The application that led to the contested ruling was by the of Notice of Motion under Section 3A of the Civil Procedure Act, Order X Rule 11, Order 22 Rule 22, Order 50 Rule 6 and order 51 Rule 1 of the Civil Procedure Rules.
In the contested ruling delivered on 5th February, 2016 the lower court said as follows: -
“The process server has detailed how he effected service on the defendant on 15th June, 2015 in the presence of the area Assistant chief. From the contents of the affidavit it appears clearly service was effected on the defendant and it would not be necessary to summon the process server. I now wish to consider whether the defence raises triable issues to warrant giving the defendant an opportunity to be heard. Having perused the pleadings herein and annexures to the plaintiff (sic) I find that for the ends of justice to be met it would be necessary for the defendant to be given a chance to state his case as concerns money allegedly advance to him by the plaintiffs herein. Owing to the large claim and the fact that the defendant is indicating that there is money owing to him from the 1st plaintiff it would be necessary to give opportunity to all the parties herein to be given opportunity to adduce evidence to enable court arrive at a decision on merit.”

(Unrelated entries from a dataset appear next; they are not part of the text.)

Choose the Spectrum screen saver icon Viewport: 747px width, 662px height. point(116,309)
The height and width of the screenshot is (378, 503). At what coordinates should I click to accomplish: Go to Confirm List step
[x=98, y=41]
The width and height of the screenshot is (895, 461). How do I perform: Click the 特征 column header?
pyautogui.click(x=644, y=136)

One would have expected the court to find that once service of summons to enter appearance was proved, and the respondent having failed to comply, then there was a regular judgment capable of being executed. The court did not do so and instead set aside the exparte judgment for reasons set out above.
The provisions of law cited by the respondent in the application to set aside the exparte judgment called upon the lower court to exercise its discretion. In so doing, the lower court cited several reasons in the extract cited above. These included a court “ends of justice to be met”, “defendant to be given a chance to state his case”, “owing to the large claim”, and”parties ….. to be given opportunity to adduce evidence to enable court to arrive at a decision on merit”

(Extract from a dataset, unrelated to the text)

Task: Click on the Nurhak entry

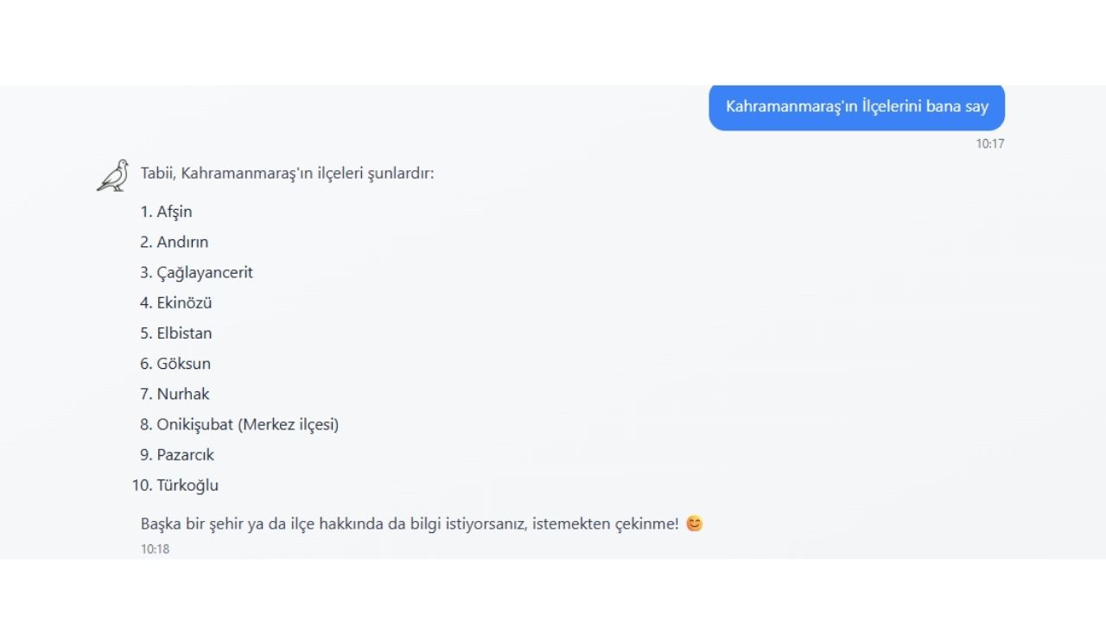Action: coord(183,394)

It is not hard to read what was playing in the mind of the lower court when the said judgement was set aside. It is clear from the foregoing that, a party should not be locked out of the seat of justice before being heard.

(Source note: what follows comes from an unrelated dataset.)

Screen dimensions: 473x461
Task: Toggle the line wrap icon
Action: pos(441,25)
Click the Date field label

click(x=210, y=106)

Further, there is a draft defence that had been presented by the respondent which required interrogation by a way of a trial and, however weak it may appear, it should not be disregarded. An appellate court may not interfere with the discretion of the lower court unless it clearly appears to be prejudicial to one of the parties. In this case, I see no prejudice whatsoever that has been, or likely to be visited upon the appellants. I am therefore unable interfere with the discretion of the lower court in setting aside the said exparte judgment.
The costs awarded at Ksh.20, 000/- may appear unsatisfactory but again, that was the discretion of the court and I have no reason to interfere with the same. I can only add that this appeal has contributed to the delay in the final determination of the matter in the lower court.
I find no merit in the appeal which is hereby dismissed but the costs shall be in the cause.
On 13 October, 2016 this court granted a stay of proceedings in the lower court. Following the decision of this appeal, the said order is now lifted and the lower court file shall be remitted for trial before another magistrate of competent jurisdiction. This being an old case, priority shall be given in compliance with the procedures and listing for hearing.
Dated, signedand delivered at Nairobi this 8th day of October, 2019.